§ YOUR GOAL
Quote word for word the lines starting at the line with "Instruction: Click the profile avatar picture" and ending at the final line of the entries. Leave out any pictures.

§ DATA PROVIDED

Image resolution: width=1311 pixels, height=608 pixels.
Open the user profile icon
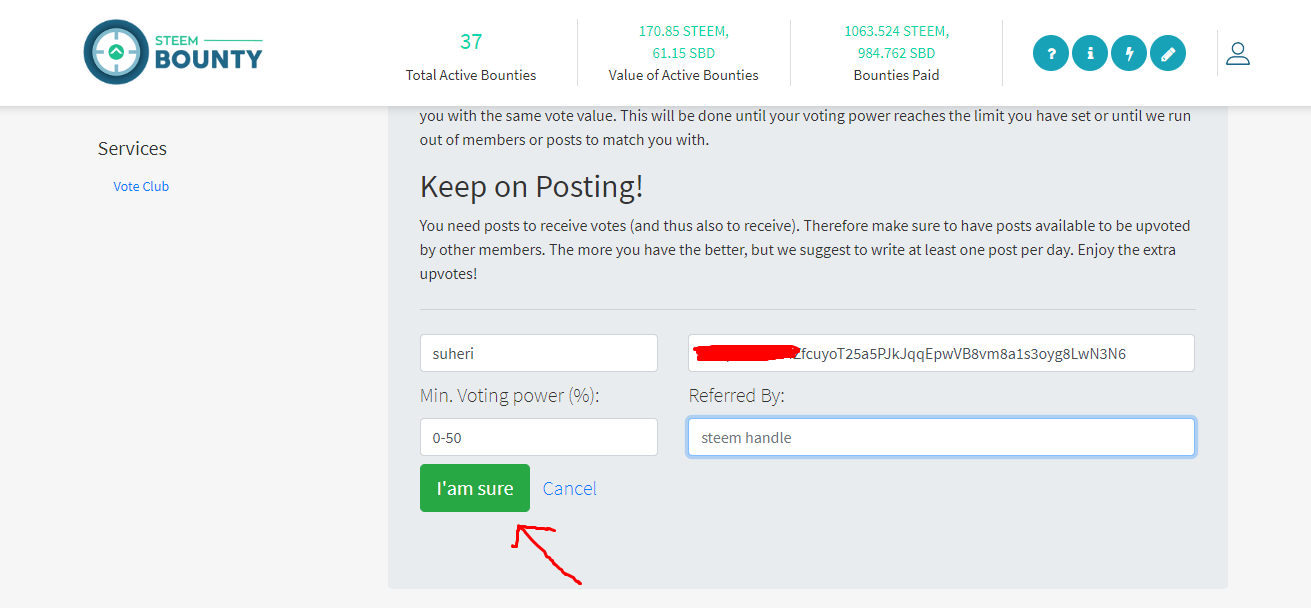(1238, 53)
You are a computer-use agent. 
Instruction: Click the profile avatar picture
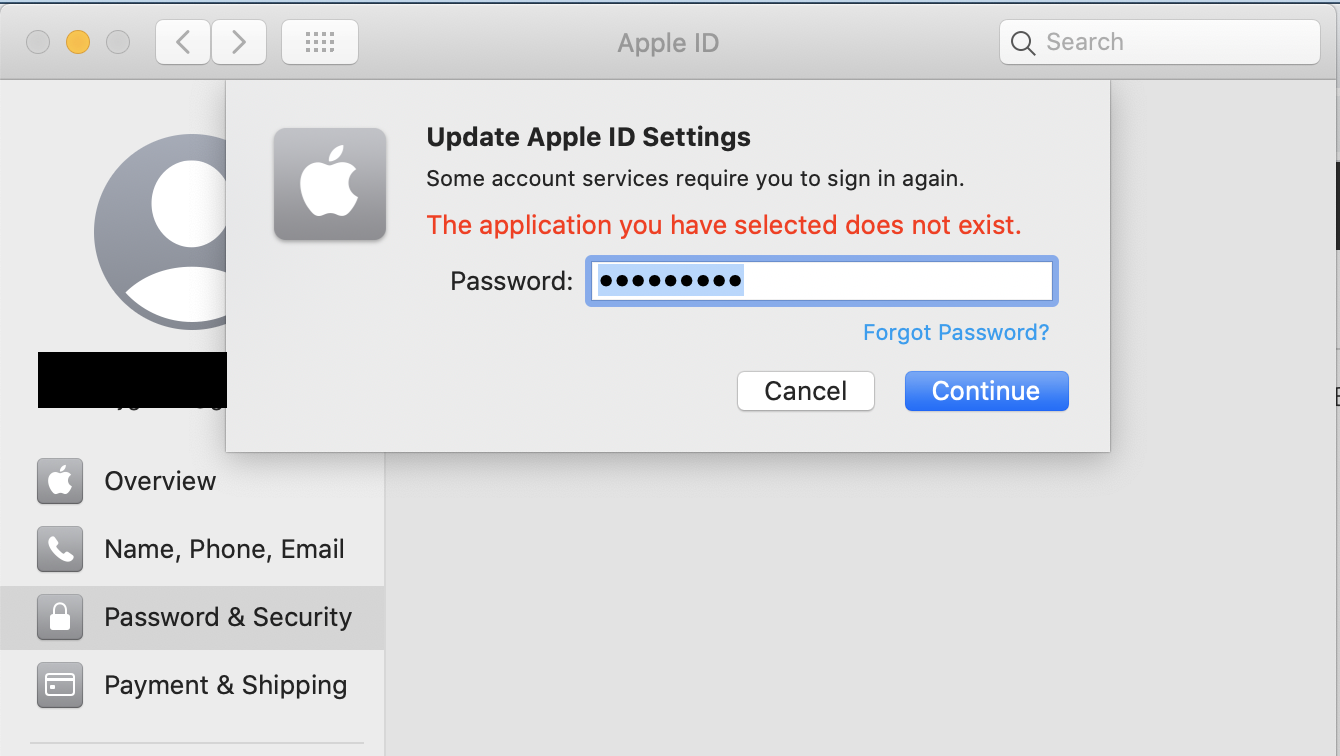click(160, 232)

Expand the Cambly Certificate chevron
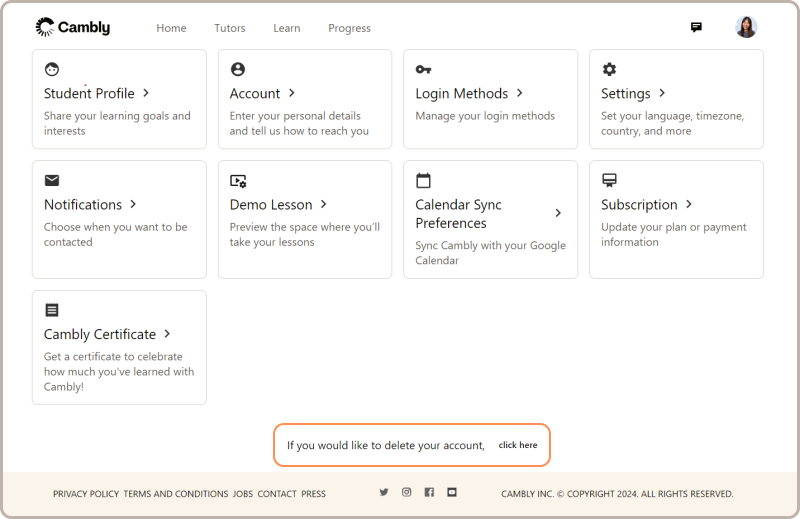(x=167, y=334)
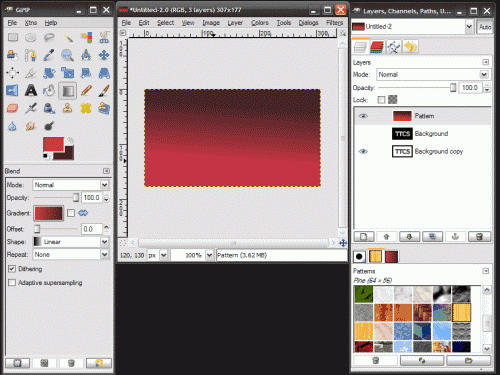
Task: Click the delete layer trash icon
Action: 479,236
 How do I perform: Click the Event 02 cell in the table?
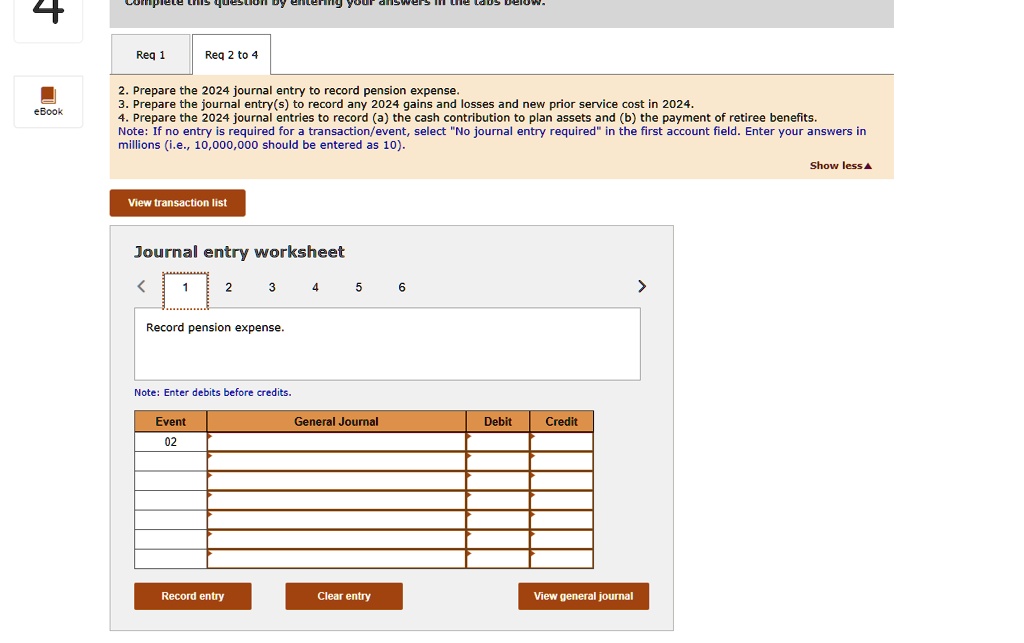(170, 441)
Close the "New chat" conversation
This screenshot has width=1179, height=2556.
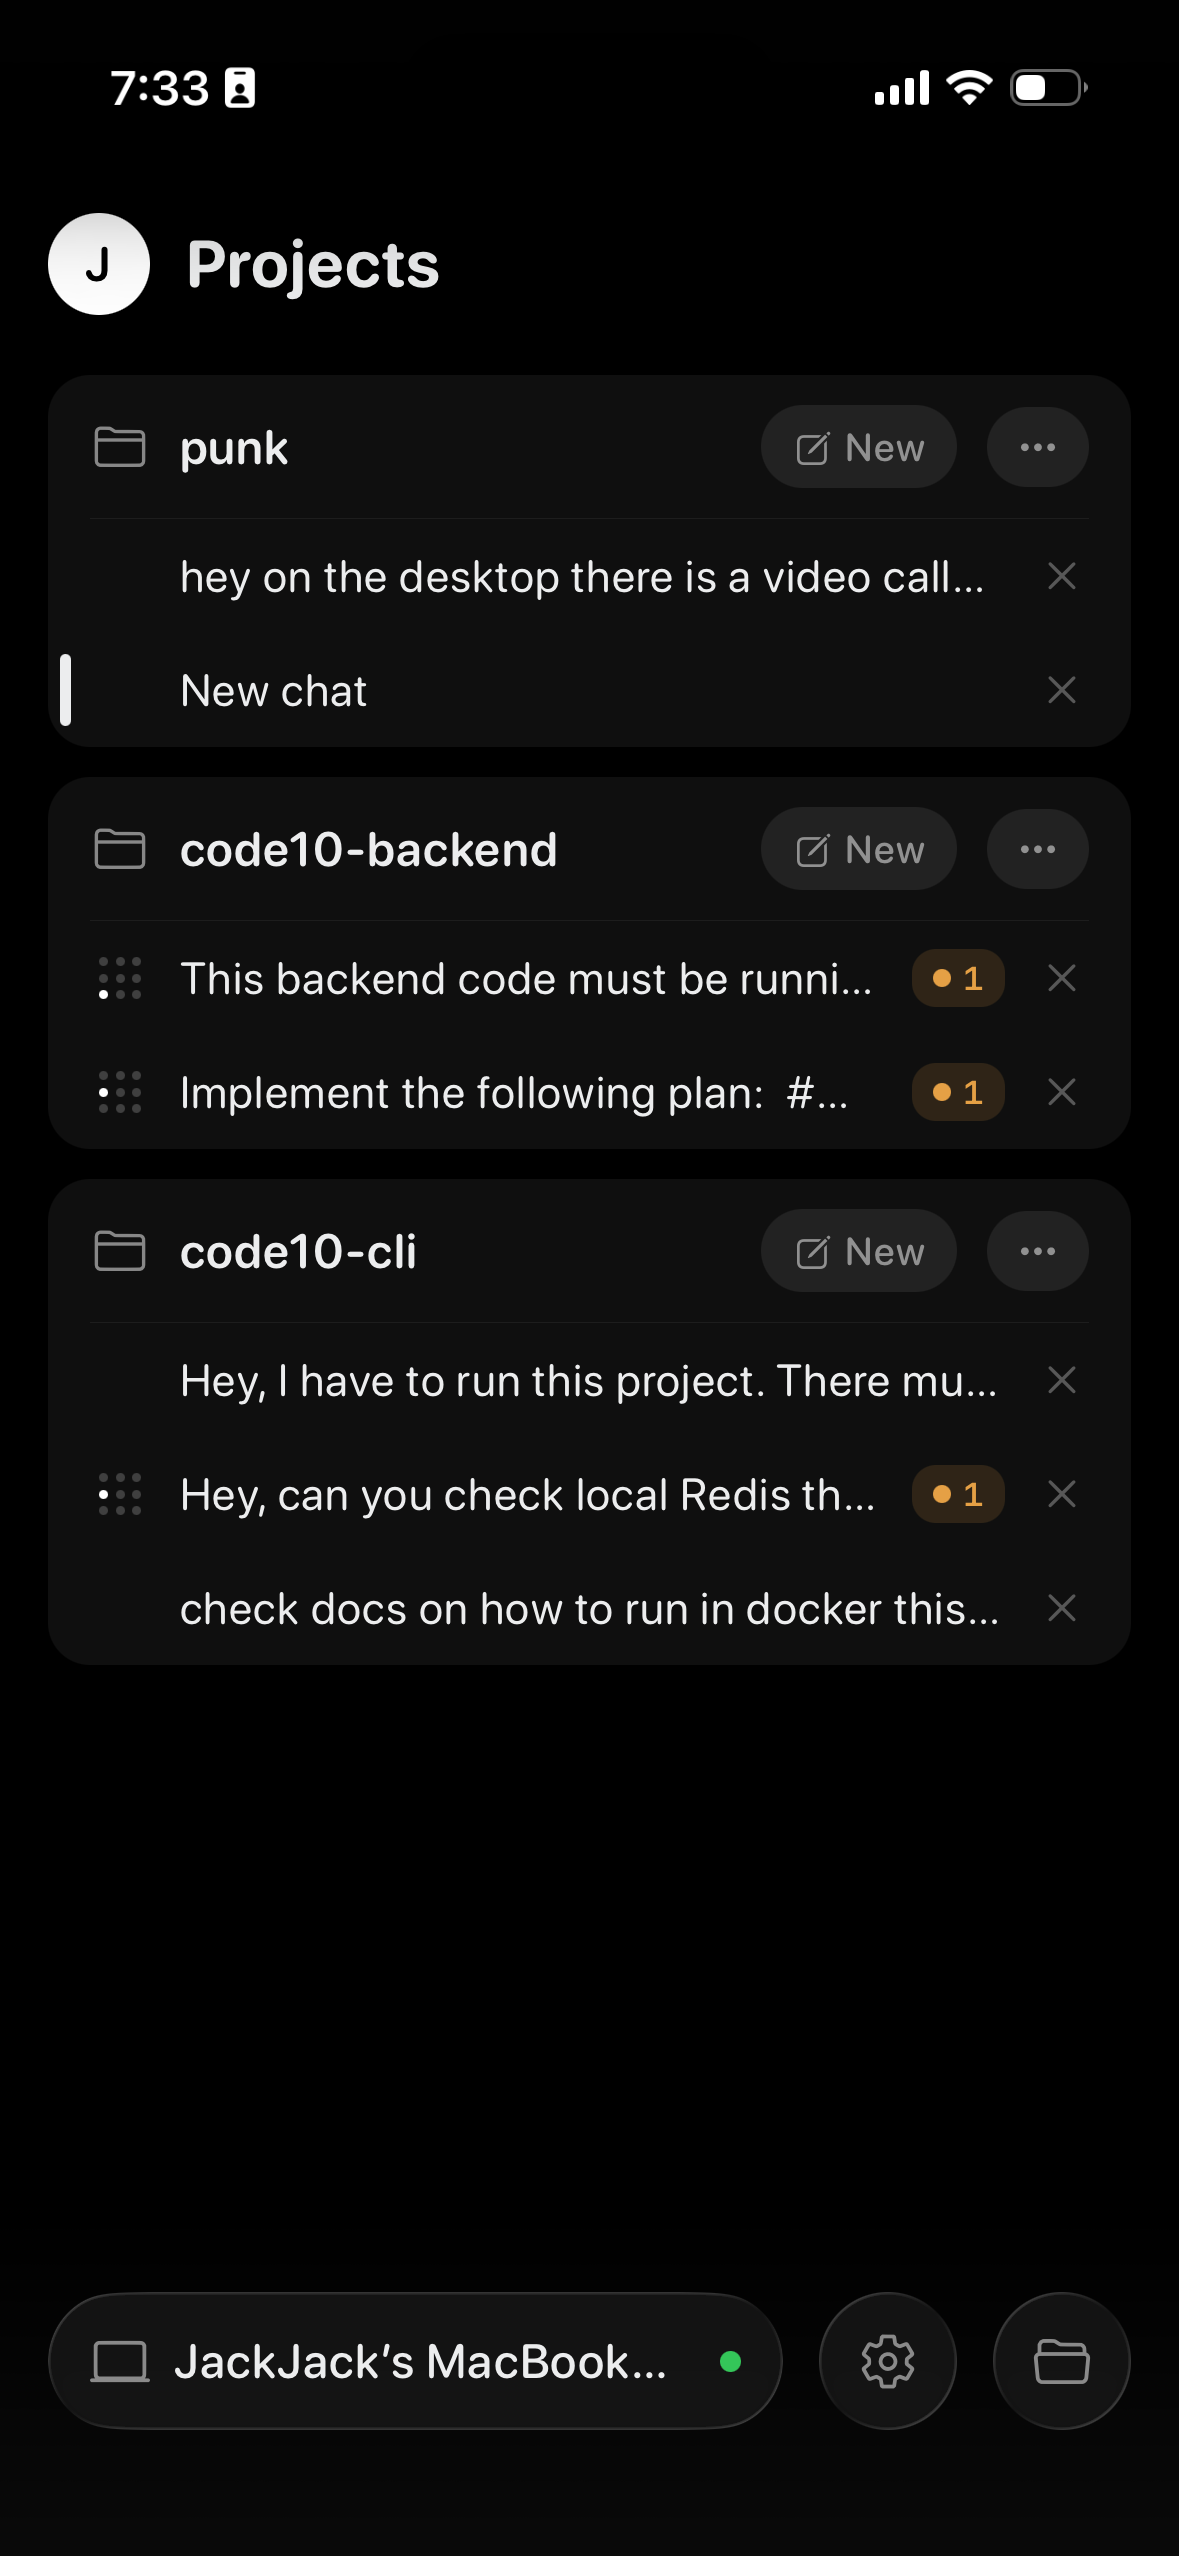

§ OUTPUT
Instruction: Click the profile avatar picture
click(160, 232)

Expand the Cambly Certificate chevron
(x=167, y=334)
Task: Click the delete layer trash icon
Action: 479,236
 How do I perform: Click the Event 02 cell in the table?
(170, 441)
Close the "New chat" conversation
This screenshot has width=1179, height=2556.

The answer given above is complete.